## install.packages("HistData", repos = "http://cran.us.r-project.org", dependencies=TRUE). (After the first compile, we may comment out this line.
library("HistData")
data(GaltonFamilies)
Galton2 <- data.frame(GaltonFamilies)
names(Galton2)
## [1] "family" "father" "mother" "midparentHeight"
## [5] "children" "childNum" "gender" "childHeight"
Note: I will use “we” or “us” hereinafter to avoid first paragraph narrative which in my opinion does not come across as a very convincing means of communicating data analysis. In other words, the use of “we” or “us” does not indicate that another individual or entity assisted in the response to the Seven Mid-Term Exam responses.
Step One: Clean up data:
Remove “family” and “childNum”:
Galton2 <- subset(GaltonFamilies, select = -c(family, childNum))
Galton3 <- subset(Galton2, select=-gender)
(M <- cor(Galton3))
## father mother midparentHeight children childHeight
## father 1.00000000 0.06036612 0.7284393 -0.15133262 0.2660385
## mother 0.06036612 1.00000000 0.7278340 -0.03358248 0.2013219
## midparentHeight 0.72843929 0.72783397 1.0000000 -0.12701620 0.3209499
## children -0.15133262 -0.03358248 -0.1270162 1.00000000 -0.1267196
## childHeight 0.26603854 0.20132195 0.3209499 -0.12671961 1.0000000
Response to Question No. 2.1: As shown above, the R function cor() is used to compute / obtain the correlation matrix. Doing so lets us investigate the dependence between multiple variables (e.g. “father,” “mother,” “midparentHeight,” “children,” “childHeight”) at the same time. In the above resulting is a table correlation coefficients between all the numeric and integers variables (e.g. “father,” “mother,” “midparentHeight,” “children,” “childHeight”) is shown.
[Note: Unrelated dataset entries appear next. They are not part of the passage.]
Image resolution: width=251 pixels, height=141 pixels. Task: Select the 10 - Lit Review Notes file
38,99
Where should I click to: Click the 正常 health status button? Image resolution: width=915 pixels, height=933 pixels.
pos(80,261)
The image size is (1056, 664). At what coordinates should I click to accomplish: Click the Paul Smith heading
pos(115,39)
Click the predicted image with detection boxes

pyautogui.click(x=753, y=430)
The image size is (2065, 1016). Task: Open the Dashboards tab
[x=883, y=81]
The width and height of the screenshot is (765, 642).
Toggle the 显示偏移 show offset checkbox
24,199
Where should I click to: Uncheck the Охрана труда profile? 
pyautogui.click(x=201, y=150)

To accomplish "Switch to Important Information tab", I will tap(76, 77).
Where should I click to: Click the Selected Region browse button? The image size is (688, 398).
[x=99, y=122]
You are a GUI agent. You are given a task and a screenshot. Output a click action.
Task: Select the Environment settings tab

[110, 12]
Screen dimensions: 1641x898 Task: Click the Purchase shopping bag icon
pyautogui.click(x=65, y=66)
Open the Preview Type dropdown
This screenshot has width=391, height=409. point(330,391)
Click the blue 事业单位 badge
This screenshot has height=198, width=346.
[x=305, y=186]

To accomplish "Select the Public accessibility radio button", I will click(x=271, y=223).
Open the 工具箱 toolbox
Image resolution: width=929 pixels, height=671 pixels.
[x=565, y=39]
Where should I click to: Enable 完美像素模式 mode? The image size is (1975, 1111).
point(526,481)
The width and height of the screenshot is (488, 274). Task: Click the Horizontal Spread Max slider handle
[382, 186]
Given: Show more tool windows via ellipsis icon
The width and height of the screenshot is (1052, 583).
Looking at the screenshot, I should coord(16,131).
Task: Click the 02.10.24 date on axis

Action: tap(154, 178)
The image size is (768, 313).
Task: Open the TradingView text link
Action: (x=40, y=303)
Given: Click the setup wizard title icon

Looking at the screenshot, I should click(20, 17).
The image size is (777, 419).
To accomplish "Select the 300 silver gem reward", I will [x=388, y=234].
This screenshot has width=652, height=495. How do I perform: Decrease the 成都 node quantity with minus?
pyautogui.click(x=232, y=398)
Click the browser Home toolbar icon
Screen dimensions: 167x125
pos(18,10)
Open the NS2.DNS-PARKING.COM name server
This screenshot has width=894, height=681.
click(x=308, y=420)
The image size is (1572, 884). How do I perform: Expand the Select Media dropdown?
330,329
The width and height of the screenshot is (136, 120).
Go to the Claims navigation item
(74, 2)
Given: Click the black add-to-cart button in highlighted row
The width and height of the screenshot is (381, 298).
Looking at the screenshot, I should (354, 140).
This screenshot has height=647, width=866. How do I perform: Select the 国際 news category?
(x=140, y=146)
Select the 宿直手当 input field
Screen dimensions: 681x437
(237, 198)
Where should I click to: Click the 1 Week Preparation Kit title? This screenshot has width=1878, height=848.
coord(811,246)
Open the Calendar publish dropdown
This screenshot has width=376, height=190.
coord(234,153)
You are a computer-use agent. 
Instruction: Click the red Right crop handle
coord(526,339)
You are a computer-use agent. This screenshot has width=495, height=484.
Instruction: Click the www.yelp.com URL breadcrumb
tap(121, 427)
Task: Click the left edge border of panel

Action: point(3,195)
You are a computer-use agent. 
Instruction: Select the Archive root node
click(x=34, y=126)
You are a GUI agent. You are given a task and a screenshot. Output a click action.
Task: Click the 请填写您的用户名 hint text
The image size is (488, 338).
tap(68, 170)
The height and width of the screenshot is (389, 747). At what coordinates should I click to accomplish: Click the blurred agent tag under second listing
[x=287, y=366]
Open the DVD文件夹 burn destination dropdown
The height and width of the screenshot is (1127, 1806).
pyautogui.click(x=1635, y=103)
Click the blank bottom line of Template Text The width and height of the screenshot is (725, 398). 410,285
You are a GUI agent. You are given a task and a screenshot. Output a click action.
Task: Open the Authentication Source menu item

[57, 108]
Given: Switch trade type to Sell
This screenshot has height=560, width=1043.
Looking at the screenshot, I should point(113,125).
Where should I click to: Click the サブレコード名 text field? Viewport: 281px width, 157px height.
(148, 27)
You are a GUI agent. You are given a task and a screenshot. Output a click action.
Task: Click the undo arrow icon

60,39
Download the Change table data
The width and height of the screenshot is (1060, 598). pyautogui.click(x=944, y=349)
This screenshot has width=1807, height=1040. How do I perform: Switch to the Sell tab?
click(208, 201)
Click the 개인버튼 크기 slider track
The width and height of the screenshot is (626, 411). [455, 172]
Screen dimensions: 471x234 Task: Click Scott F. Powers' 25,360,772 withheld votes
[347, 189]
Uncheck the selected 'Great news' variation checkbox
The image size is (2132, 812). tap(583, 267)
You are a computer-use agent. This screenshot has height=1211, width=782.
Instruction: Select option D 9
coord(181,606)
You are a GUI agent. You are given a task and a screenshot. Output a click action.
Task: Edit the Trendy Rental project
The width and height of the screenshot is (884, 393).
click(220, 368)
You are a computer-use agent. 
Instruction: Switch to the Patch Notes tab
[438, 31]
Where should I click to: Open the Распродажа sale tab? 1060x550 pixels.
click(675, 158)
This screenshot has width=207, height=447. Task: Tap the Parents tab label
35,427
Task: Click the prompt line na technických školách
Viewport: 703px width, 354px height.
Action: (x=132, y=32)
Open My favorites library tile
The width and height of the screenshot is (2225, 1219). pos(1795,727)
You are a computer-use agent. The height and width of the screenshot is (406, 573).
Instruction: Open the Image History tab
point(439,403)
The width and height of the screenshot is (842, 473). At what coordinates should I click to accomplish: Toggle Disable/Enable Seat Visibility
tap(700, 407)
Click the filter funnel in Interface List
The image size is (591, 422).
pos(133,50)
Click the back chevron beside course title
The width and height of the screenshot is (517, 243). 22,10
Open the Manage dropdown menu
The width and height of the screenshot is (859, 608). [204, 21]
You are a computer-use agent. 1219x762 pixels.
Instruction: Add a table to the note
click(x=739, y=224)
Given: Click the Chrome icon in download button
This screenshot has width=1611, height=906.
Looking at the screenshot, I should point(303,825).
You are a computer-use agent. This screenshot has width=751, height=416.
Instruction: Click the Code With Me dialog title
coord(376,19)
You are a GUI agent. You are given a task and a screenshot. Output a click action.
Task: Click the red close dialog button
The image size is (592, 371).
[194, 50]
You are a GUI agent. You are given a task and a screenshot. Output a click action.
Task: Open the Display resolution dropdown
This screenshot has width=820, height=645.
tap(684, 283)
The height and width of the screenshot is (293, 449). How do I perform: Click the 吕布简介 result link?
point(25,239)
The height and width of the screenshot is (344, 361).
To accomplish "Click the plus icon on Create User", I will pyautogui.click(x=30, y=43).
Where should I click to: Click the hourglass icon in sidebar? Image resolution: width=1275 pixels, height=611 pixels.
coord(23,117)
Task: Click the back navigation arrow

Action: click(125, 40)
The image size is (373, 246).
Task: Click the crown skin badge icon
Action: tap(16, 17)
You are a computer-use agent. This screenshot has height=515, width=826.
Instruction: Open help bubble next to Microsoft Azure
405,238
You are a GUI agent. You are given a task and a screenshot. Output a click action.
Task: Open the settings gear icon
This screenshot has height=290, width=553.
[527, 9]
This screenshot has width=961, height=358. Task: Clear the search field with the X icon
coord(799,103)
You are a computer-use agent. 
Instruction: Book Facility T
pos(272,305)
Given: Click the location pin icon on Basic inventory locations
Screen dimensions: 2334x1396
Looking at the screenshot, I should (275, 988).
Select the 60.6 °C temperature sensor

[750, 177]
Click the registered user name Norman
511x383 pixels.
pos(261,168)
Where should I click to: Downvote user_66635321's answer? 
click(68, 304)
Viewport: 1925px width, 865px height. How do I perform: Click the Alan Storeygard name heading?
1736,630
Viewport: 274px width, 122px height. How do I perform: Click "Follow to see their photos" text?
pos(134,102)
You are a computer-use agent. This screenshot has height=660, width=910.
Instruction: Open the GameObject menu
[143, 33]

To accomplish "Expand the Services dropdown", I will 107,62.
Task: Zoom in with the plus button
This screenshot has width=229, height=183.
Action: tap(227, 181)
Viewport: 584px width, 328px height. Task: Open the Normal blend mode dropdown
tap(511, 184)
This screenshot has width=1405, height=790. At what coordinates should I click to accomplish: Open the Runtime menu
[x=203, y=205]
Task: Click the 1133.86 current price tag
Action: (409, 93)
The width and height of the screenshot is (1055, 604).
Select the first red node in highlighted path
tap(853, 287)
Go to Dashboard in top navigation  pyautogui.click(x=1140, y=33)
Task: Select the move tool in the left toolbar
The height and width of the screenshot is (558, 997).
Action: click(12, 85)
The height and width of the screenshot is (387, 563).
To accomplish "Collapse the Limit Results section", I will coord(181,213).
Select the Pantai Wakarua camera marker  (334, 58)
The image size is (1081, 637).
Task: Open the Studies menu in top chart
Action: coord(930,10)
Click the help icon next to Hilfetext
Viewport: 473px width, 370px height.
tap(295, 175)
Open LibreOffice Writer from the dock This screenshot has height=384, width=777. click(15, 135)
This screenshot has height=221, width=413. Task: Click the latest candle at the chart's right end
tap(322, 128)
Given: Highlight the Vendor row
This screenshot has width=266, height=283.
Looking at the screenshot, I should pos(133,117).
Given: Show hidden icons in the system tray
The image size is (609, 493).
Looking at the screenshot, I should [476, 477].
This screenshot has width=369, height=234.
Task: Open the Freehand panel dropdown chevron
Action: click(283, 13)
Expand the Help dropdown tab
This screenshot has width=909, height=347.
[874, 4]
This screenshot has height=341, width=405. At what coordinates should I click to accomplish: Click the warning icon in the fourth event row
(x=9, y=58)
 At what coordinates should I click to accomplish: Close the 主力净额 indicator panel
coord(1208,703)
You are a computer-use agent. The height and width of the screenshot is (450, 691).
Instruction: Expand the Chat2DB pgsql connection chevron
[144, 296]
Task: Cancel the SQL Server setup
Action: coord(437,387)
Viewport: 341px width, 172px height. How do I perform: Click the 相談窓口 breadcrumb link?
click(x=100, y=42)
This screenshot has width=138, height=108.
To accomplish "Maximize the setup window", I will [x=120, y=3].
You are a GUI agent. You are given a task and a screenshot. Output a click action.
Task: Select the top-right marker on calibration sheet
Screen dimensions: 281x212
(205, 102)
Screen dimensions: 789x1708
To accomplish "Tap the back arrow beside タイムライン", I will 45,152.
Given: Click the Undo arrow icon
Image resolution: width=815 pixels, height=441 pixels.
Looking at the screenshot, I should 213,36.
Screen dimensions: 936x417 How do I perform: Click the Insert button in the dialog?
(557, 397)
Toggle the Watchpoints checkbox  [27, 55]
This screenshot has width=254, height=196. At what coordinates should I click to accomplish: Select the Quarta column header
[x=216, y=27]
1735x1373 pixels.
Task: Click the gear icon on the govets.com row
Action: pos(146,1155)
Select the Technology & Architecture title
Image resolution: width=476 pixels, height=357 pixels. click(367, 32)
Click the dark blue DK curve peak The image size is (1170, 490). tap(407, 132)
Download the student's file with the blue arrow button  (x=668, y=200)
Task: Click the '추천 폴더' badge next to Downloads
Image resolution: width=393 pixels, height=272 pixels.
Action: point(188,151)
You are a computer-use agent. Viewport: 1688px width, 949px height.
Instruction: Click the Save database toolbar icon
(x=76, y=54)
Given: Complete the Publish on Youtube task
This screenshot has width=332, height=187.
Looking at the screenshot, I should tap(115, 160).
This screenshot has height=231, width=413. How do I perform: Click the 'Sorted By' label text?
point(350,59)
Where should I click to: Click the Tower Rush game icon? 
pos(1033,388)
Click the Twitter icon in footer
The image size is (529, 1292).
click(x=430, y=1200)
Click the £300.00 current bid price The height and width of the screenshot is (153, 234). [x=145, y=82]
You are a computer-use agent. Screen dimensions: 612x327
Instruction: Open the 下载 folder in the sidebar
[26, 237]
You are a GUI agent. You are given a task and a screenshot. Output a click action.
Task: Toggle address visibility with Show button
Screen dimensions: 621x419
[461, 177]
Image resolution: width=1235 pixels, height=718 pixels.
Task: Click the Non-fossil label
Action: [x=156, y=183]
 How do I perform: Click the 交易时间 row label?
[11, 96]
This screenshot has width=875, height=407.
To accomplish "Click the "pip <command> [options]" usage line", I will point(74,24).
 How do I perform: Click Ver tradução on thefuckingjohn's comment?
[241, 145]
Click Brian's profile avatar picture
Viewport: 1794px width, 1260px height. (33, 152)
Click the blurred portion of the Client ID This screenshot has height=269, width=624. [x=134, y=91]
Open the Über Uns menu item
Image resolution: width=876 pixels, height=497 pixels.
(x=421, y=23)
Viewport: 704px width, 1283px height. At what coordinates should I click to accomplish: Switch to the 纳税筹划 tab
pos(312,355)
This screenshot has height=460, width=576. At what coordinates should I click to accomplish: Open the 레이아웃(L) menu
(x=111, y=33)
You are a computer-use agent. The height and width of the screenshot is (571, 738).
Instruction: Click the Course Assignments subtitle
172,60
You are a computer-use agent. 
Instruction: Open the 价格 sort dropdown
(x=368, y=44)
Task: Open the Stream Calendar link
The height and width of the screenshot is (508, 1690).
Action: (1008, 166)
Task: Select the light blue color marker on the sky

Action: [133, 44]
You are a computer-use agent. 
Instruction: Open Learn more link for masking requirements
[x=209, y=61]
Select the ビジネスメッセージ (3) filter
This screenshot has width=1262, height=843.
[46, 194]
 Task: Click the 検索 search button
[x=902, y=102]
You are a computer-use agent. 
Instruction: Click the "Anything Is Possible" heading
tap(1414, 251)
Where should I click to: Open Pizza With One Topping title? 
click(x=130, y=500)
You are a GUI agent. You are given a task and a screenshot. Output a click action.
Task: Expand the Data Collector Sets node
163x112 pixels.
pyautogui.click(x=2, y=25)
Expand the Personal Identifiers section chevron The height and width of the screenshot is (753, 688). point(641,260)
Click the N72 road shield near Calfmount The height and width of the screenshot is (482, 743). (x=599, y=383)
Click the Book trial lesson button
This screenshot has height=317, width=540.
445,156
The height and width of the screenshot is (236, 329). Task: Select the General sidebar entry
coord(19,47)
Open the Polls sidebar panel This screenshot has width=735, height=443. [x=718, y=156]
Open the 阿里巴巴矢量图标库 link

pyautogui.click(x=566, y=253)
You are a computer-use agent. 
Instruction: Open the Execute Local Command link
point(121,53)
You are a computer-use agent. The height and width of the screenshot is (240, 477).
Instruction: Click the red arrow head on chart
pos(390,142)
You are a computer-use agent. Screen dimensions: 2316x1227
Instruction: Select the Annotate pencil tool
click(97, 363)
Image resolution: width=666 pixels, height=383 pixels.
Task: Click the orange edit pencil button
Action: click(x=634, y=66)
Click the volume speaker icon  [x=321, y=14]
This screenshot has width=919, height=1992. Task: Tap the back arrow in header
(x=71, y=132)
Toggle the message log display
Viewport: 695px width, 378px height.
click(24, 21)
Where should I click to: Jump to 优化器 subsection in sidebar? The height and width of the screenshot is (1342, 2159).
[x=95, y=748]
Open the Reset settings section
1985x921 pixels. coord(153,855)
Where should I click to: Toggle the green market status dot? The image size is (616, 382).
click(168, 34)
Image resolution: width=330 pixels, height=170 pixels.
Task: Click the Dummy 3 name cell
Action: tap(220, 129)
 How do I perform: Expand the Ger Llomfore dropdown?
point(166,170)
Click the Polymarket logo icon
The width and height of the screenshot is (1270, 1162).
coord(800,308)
#install.packages("corrplot")
corrplot::corrplot(M)
Response to Question No. 2.2: As shown above, we first install the corrplot libray and then execute the R function corrplot(), to create a graphical display of a correlation matrix shown in the response to Question No. 2.1, above (we highlight the most correlated variables in a data table). In the above plot, colors are applied to the correlation coefficients according to the value. We may also reordered the correlation matrix according to the degree of association between variables to learn more about our data (and the associate between family members).
library(GGally)
## Loading required package: ggplot2
## Registered S3 method overwritten by 'GGally':
## method from
## +.gg ggplot2
ggpairs(Galton2,
columns = c("gender",
"father",
"mother",
"midparentHeight",
"children",
"childHeight" )
)
## `stat_bin()` using `bins = 30`. Pick better value with `binwidth`.
## `stat_bin()` using `bins = 30`. Pick better value with `binwidth`.
## `stat_bin()` using `bins = 30`. Pick better value with `binwidth`.
## `stat_bin()` using `bins = 30`. Pick better value with `binwidth`.
## `stat_bin()` using `bins = 30`. Pick better value with `binwidth`.
Response to Question No. 2.3: In the above scatterplot, we the install the GGally library and execute the ggpairs function (instead of using the native plot())) which displays (i.e. allows for “Visualization of the data”) each pair of numeric variable drawn on the left part of the figure and Pearson correlation displayed on the right. Variable distribution is available on the diagonal with “gender” shown as the first variable and the “childHeight”variable displayed as the output variable.
Response to Question No. 2.4: As observed in the data above, “gender,” “father,” “mother,” and “midparentHeight.”
Response to Question No. 2.5: The “father and midparentHeight” and “mother and midparentHeight” pairs appear redundant.
library(ggplot2)
ggplot(Galton2) +
aes(x = midparentHeight, y = childHeight, color = gender) +
geom_point()
Response to Question No. 2.6: We observe according to the color coded legend “Gender” (to the right of the above figure) that the distribution of associated points splits evenly in a linearly pattern (left and right) along the slope.
library(ggplot2)
ggplot(Galton2) +
aes(x = midparentHeight, y = childHeight, color = gender) +
geom_point() +
labs(title = "Original Galton Data",
subtitle = "Scatterplot")
Response to Question No. 2.7: Observe that we added a title and subtitle in the above figure.
library(ggplot2)
ggplot(Galton2) +
aes(x = midparentHeight, y = childHeight, color = gender) +
geom_point() +
geom_smooth(method = "loess", se = FALSE) +
labs(title = "Original Galton Data",
subtitle = "Scatterplot")
## `geom_smooth()` using formula 'y ~ x'
Response to Question No. 2.8: In the above plot we apply Local Regressions to each gender group to provide a non-parametric approach that fits two multiple regressions in each local neighborhood (i.e., male and female) . This can be particularly we know that both variables are bound within a range. In particular, we execute the loess() function on the numerical vector to smooth it and to predict the gender locally.